Menschlichkeit gewinnt by Mohn Reinhard
Autor:Mohn, Reinhard
Die sprache: deu
Format: epub
veröffentlicht: 2010-11-26T00:00:00+00:00
Die Bürgergesellschaft
Es liegt wohl in der Natur des Menschen, daß er Gemeinschaft sucht. Und Menschen spüren - und erfahren es immer wieder -, daß Gemeinschaft einer Ordnung und der Führung bedarf. - Ursprünglich ergab sich die Führung in der Form, daß der Stärkere entschied, was zu geschehen hatte. Dabei konnte dieser aus der eigenen Gruppe aufsteigen oder aber als Eroberer die Macht übernehmen. Der Inhaber der Macht bedurfte seinerzeit keiner weiteren Legitimation. Seine persönlichen Interessen und Einsichten entschieden über sein Verhalten. Die Interessen der Untertanen hatten einen eindeutig nachgeordneten Rang.
Die Zielvorstellungen der Herrscher waren menschlich verständlich: Sie waren egoistisch auf ihre Machterhaltung, Machtexpansion und ihren Ruhm ausgerichtet. - Die Stabilität der Herrschaft der Mächtigen erwies sich immer wieder als begrenzt. Ziele, die ihre Kraft überforderten, oder führungstechnische Unfähigkeit führten oft zum Scheitern ihrer Bestrebungen. In selteneren Fällen führte auch die Mißachtung der Lebensbedingungen ihrer Untertanen zum Aufstand, der ihre Herrschaft beendete.

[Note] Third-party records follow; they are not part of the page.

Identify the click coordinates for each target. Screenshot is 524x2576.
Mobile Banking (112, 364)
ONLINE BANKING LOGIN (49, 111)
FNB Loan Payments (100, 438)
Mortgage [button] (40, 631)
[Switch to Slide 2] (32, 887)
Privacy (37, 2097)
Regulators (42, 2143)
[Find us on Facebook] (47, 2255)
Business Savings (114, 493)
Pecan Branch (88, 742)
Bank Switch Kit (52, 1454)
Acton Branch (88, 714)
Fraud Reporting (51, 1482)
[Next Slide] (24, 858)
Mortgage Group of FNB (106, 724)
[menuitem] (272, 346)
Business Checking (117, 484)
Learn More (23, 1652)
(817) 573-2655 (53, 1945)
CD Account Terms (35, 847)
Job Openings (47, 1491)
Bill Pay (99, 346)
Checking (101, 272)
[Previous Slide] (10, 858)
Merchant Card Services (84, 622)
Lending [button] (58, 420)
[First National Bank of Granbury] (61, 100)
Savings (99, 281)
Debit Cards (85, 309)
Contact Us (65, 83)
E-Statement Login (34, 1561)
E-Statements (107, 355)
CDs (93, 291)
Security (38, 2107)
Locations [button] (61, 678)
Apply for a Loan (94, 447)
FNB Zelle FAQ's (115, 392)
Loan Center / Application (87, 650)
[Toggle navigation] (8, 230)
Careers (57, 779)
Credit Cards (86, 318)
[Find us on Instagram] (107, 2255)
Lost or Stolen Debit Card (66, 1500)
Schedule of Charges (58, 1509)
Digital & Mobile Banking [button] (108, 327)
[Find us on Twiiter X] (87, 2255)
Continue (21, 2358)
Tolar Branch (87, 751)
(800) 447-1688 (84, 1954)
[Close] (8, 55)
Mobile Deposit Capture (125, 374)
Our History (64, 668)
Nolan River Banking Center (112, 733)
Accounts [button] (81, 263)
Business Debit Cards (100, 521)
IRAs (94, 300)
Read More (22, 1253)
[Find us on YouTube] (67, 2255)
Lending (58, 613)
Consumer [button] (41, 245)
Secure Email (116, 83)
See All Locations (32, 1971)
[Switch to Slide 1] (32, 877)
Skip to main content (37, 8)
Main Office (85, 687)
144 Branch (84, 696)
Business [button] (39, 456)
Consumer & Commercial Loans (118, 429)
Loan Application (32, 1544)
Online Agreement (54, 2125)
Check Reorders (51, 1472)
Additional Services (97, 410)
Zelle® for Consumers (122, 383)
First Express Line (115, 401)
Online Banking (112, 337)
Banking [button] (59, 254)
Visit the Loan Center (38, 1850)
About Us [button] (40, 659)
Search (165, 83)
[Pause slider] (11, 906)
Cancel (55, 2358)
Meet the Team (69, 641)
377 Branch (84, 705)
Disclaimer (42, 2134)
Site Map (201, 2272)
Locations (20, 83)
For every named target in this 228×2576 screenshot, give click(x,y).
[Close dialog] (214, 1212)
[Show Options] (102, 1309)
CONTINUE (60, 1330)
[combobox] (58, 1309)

Herrscher waren am Erhalt ihrer Position interessiert. Wer ihnen dabei half, war ihr Freund, wer sie in Frage stellte, wurde bekämpft. Die Bewahrung des Status quo wurde jedem Wandel vorgezogen. Denn Wandel bedeutete Risiko und bedrohte den Herrschaftsanspruch. Entsprechend wurden Veränderungen durch Gewalt oder geistige Überzeugungen abgelehnt.

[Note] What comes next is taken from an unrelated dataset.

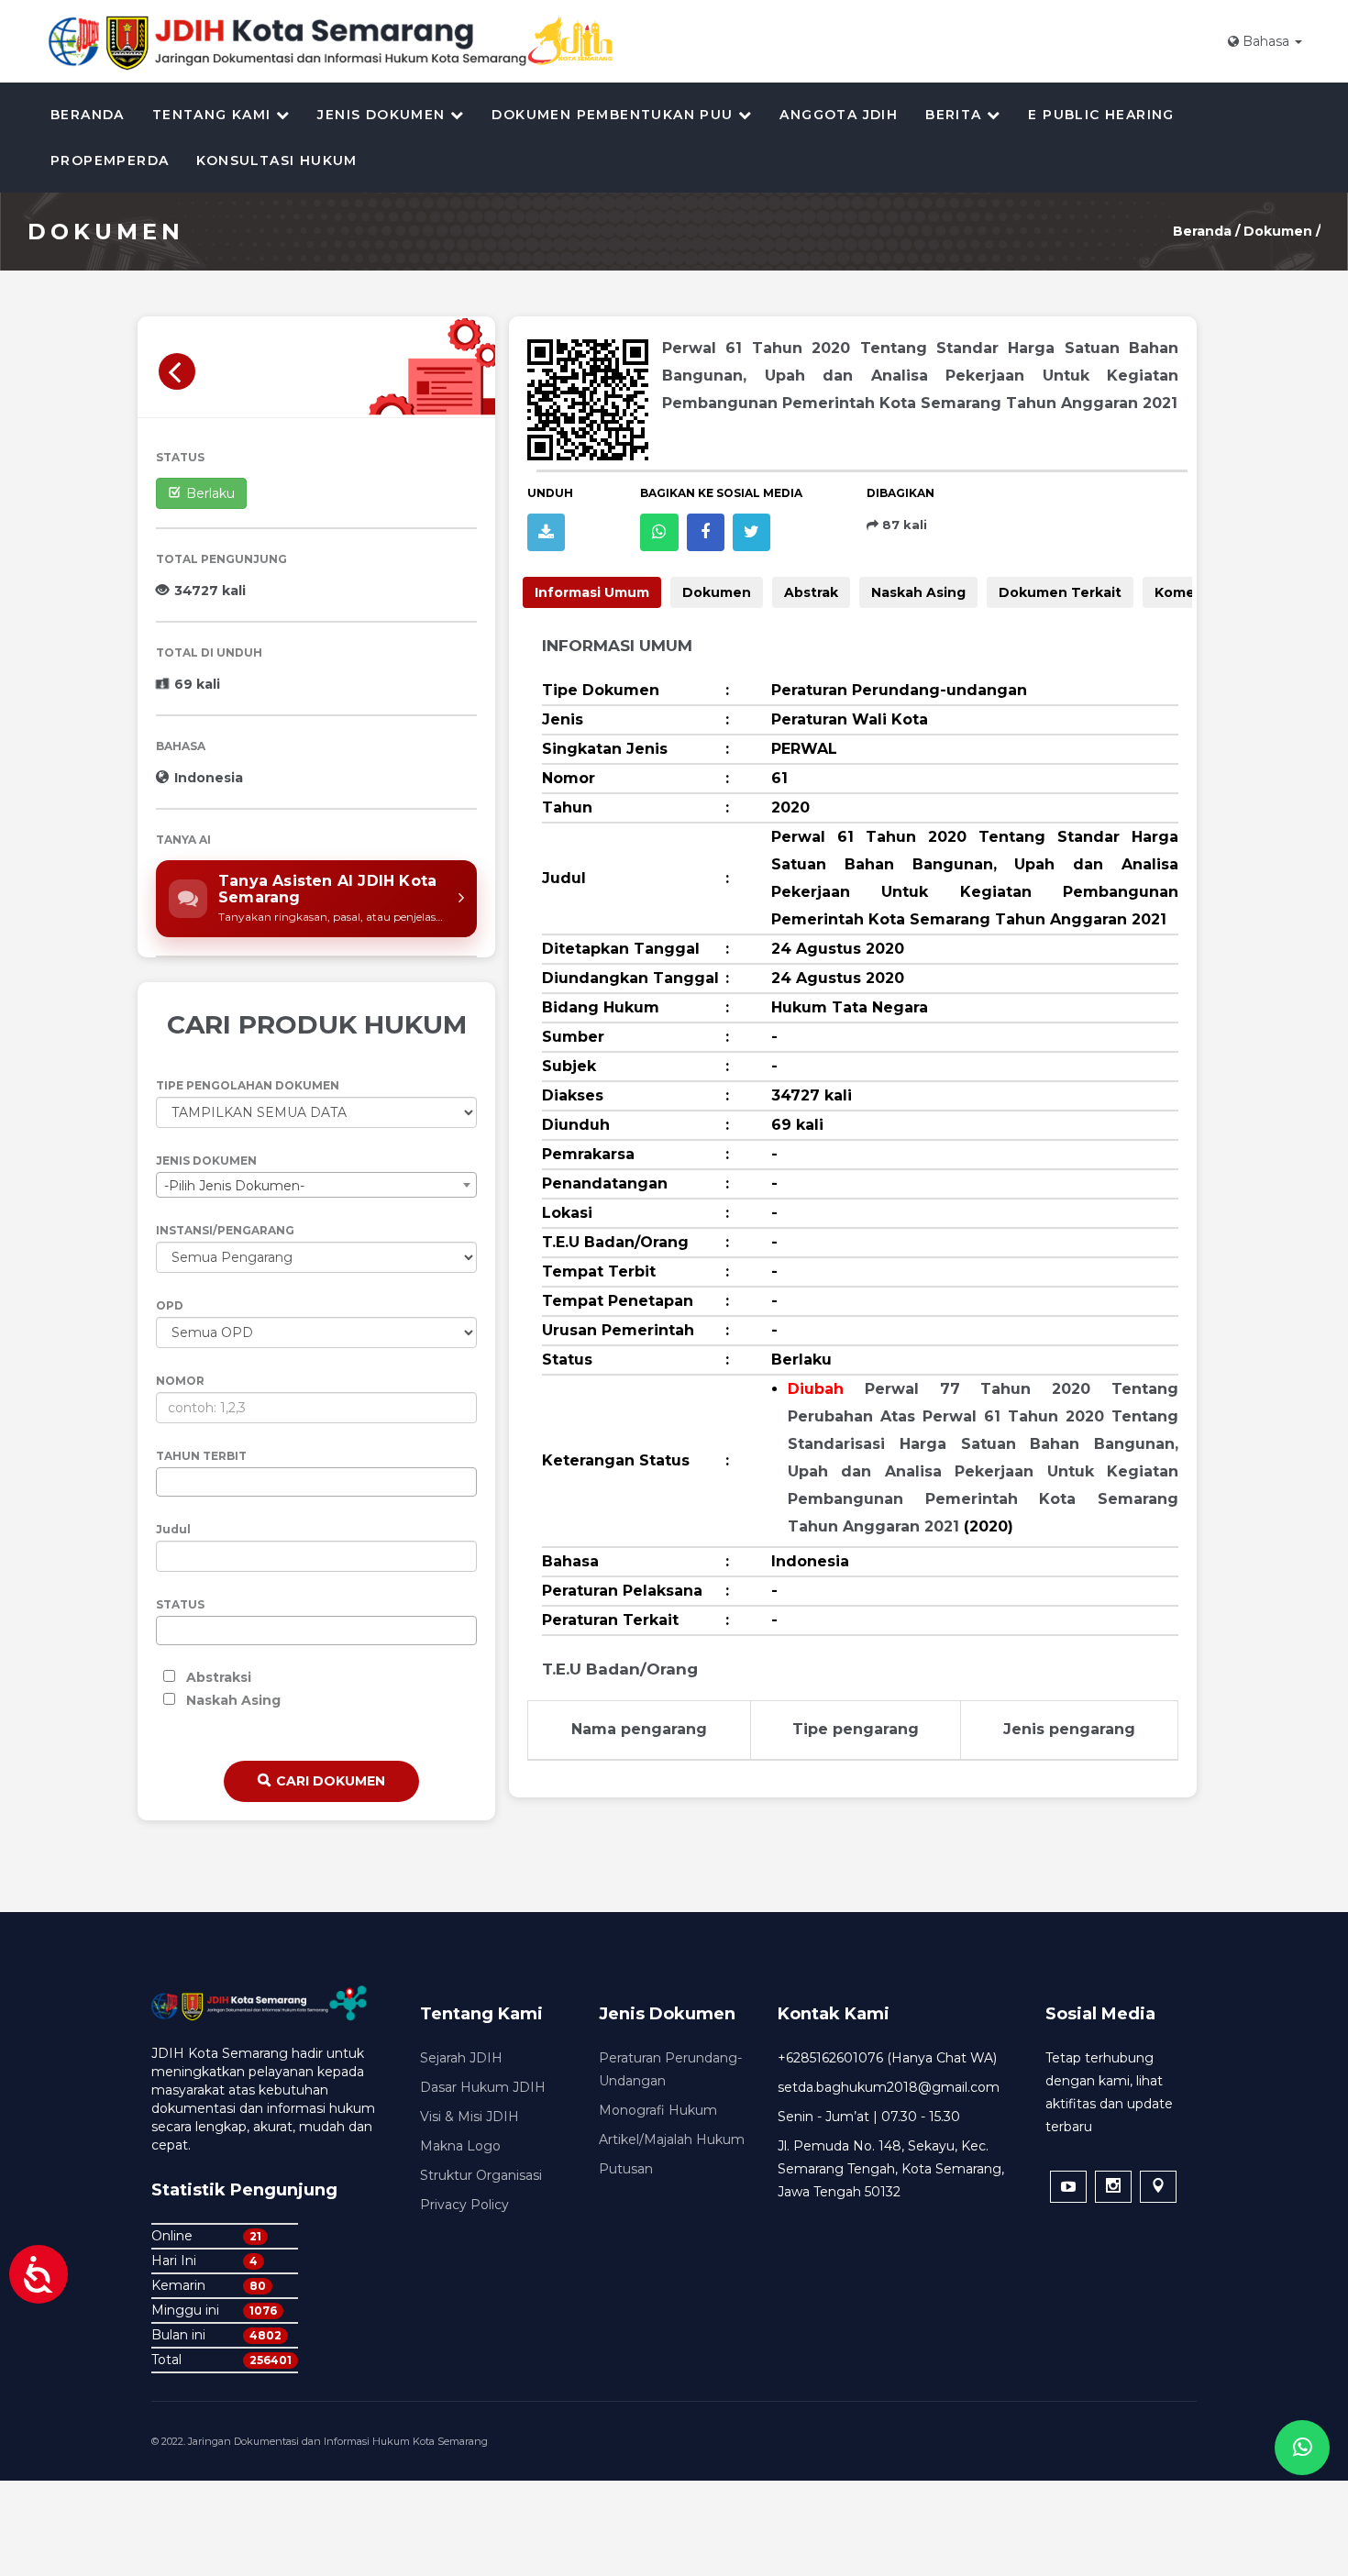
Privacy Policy (464, 2204)
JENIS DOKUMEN (206, 1160)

Es ist leicht verständlich, daß eine auf Stabilität und Ruhe bedachte Herrschaft nur eine geringe Lernfähigkeit aufwies - und daß die Untertanen nur minimale Chancen hatten, ihr eigenes Los zu verbessern. Auswanderungen ganzer Bevölkerungsgruppen haben immer wieder die Verhältnisse der Menschen zu den Mächtigen und deren Ordnung charakterisiert. - Für die gegenwärtige Zeit ist daraus abzuleiten, daß Menschen mit ihrem heutigen Selbstverständnis den Obrigkeitsstaat ablehnen müssen - weil er ihren Interessen in keiner Weise gerecht wird. - Diese Aussage ist auch dann zutreffend, wenn die Führung einer Gemeinschaft in die Macht einer kleinen Gruppe gerät: Diese verhält sich zumeist nicht anders als der frühere 'Herrscher'.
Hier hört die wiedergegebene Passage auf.